§ **WHAT THE TASK ASKS**
In the material below, start at the line containing "Click the 探索 compass icon" and continue through the end of the material. Reproduce only those lines, substituting "chevron" for "arrow", and omit the pictures.

§ **SOURCE MATERIAL**
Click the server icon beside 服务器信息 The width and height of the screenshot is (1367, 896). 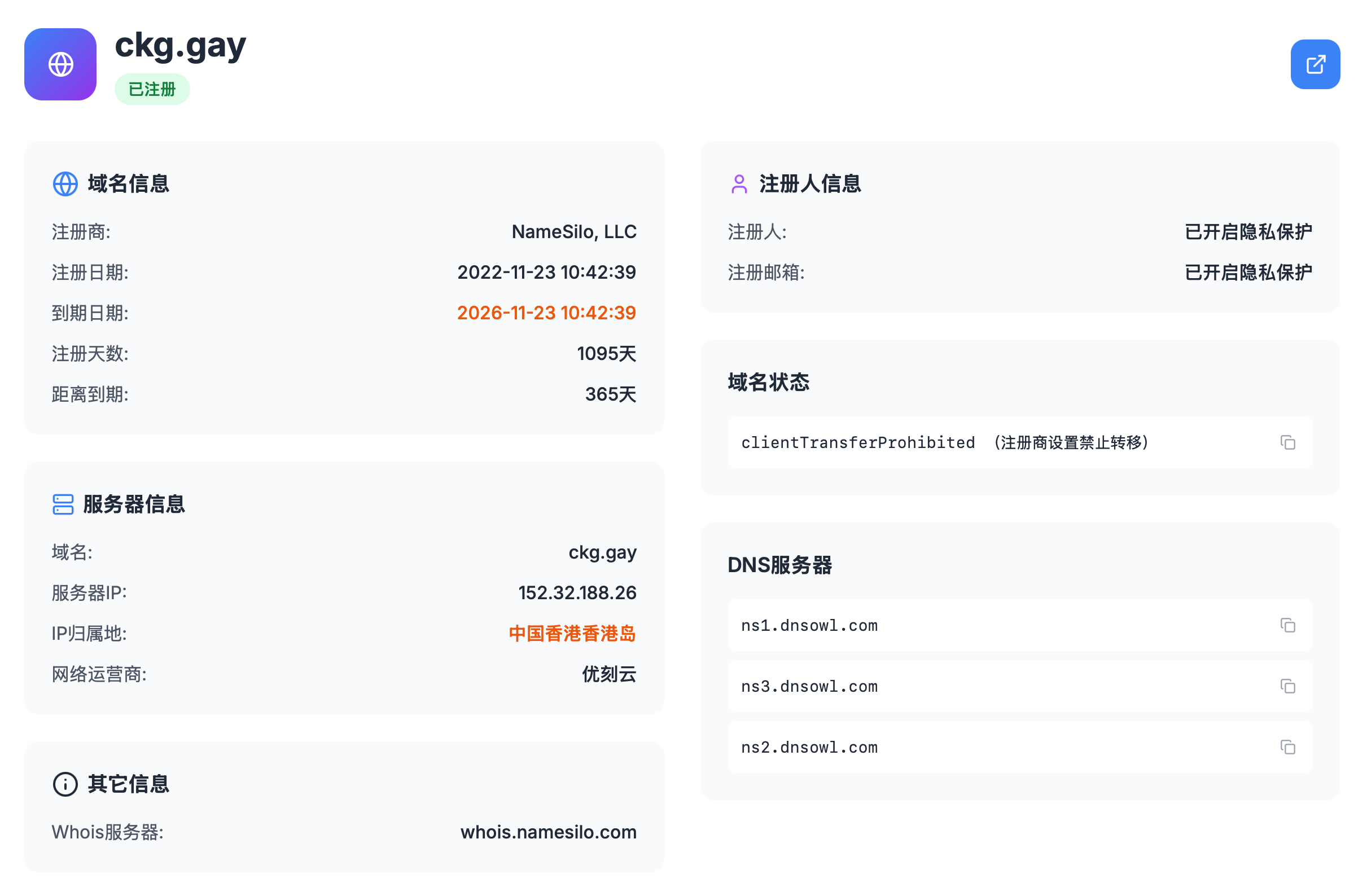pos(63,504)
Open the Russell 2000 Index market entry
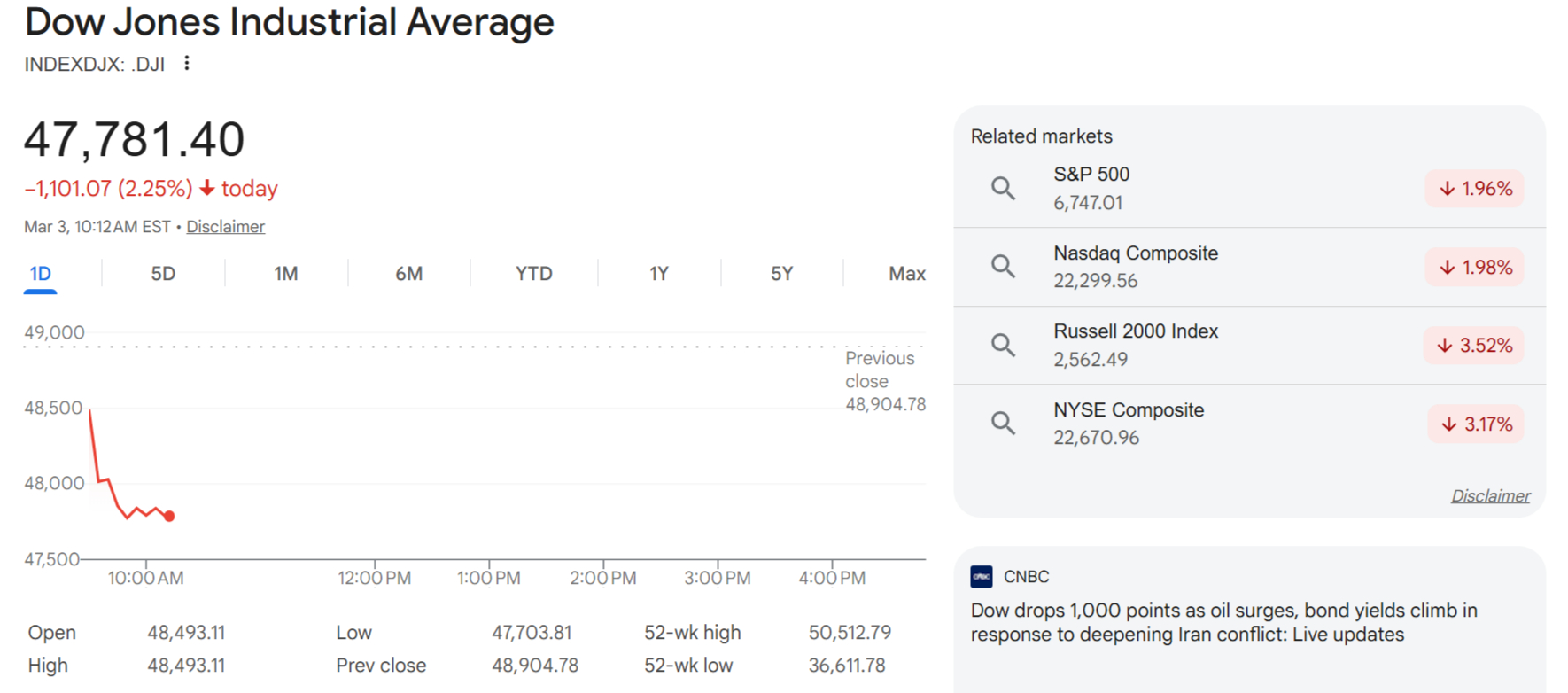This screenshot has width=1568, height=693. [1136, 345]
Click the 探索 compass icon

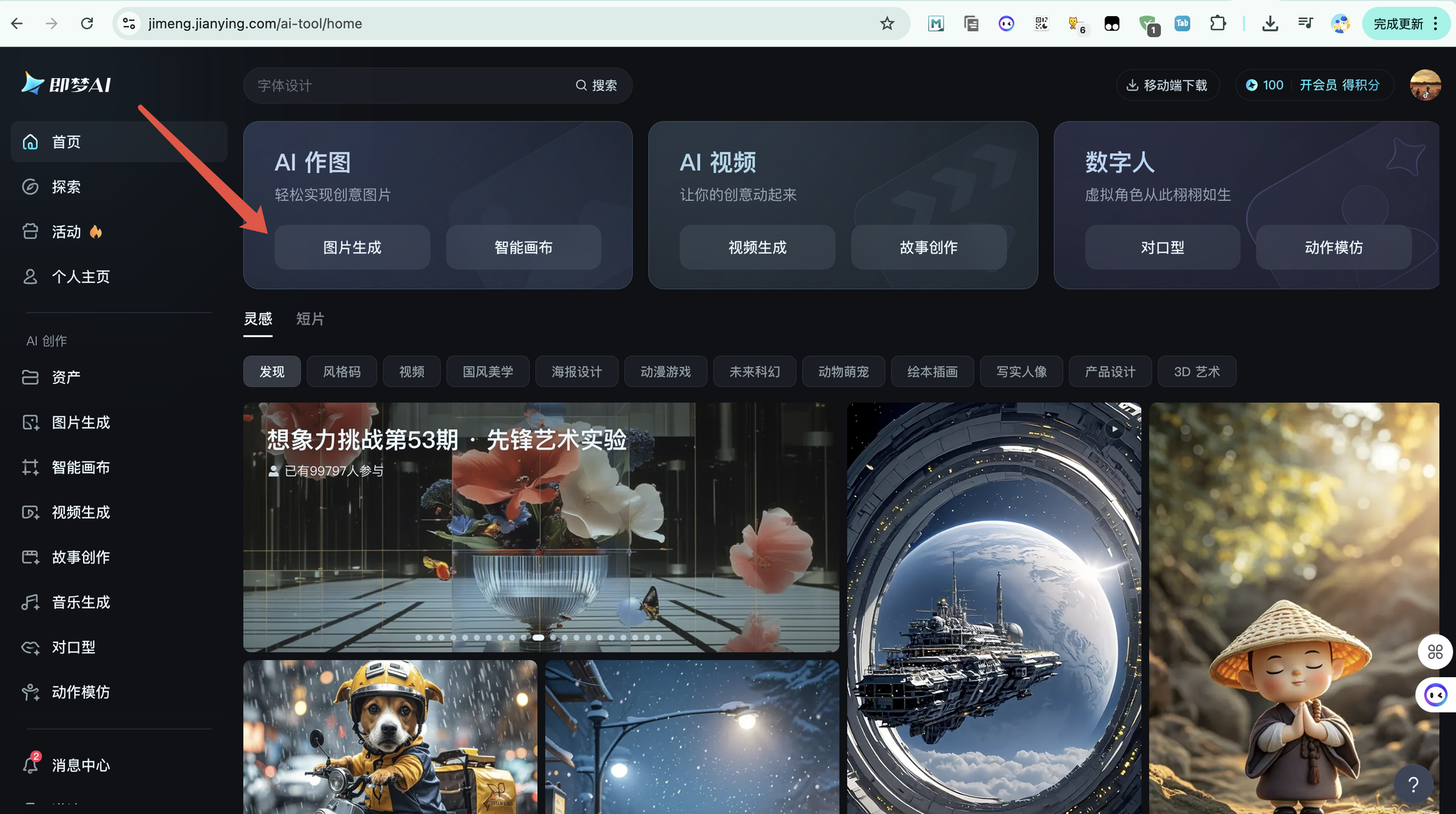click(30, 187)
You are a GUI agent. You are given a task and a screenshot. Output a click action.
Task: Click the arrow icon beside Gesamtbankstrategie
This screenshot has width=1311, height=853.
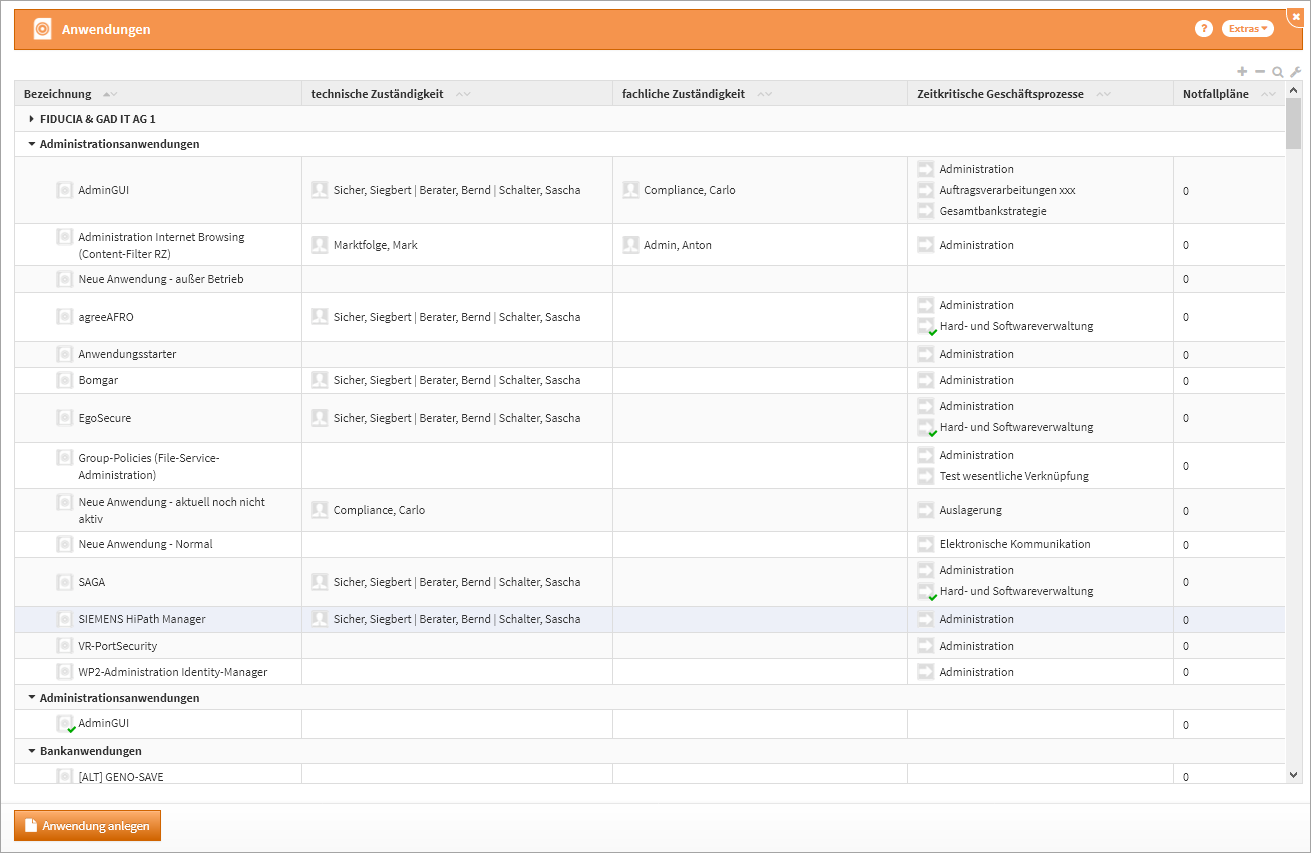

§ **RESULT OF THE TASK**
Click the 探索 compass icon

click(30, 187)
You are a GUI agent. You are given a task and a screenshot. Output a click action.
Task: Click the chevron icon beside Gesamtbankstrategie
This screenshot has width=1311, height=853.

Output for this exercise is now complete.